= WHAT IS REQUIRED =
Determine how many lines of the entries contain "size". Reply with that number alone.

= PROVIDED RECORDS =
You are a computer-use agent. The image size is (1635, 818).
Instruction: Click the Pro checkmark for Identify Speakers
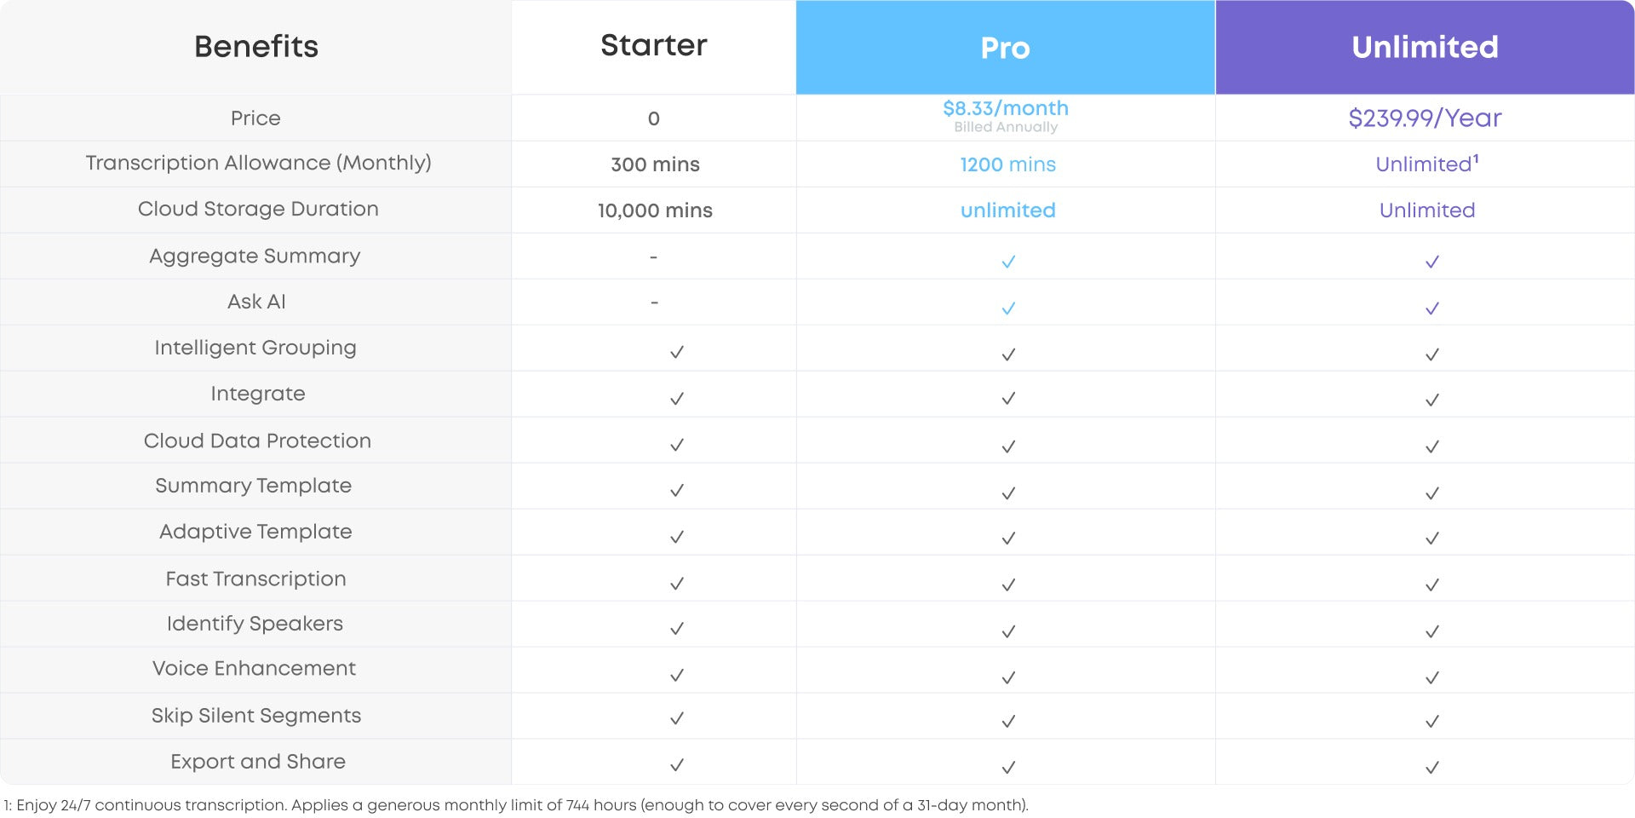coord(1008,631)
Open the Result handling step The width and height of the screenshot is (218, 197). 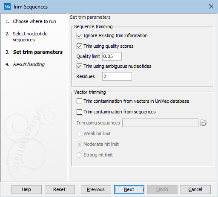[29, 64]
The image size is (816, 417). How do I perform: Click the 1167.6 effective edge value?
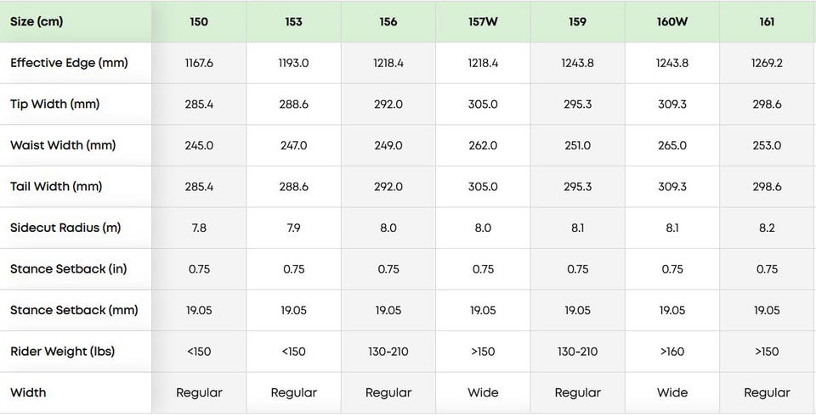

= SOLUTION TO THIS PROBLEM =
2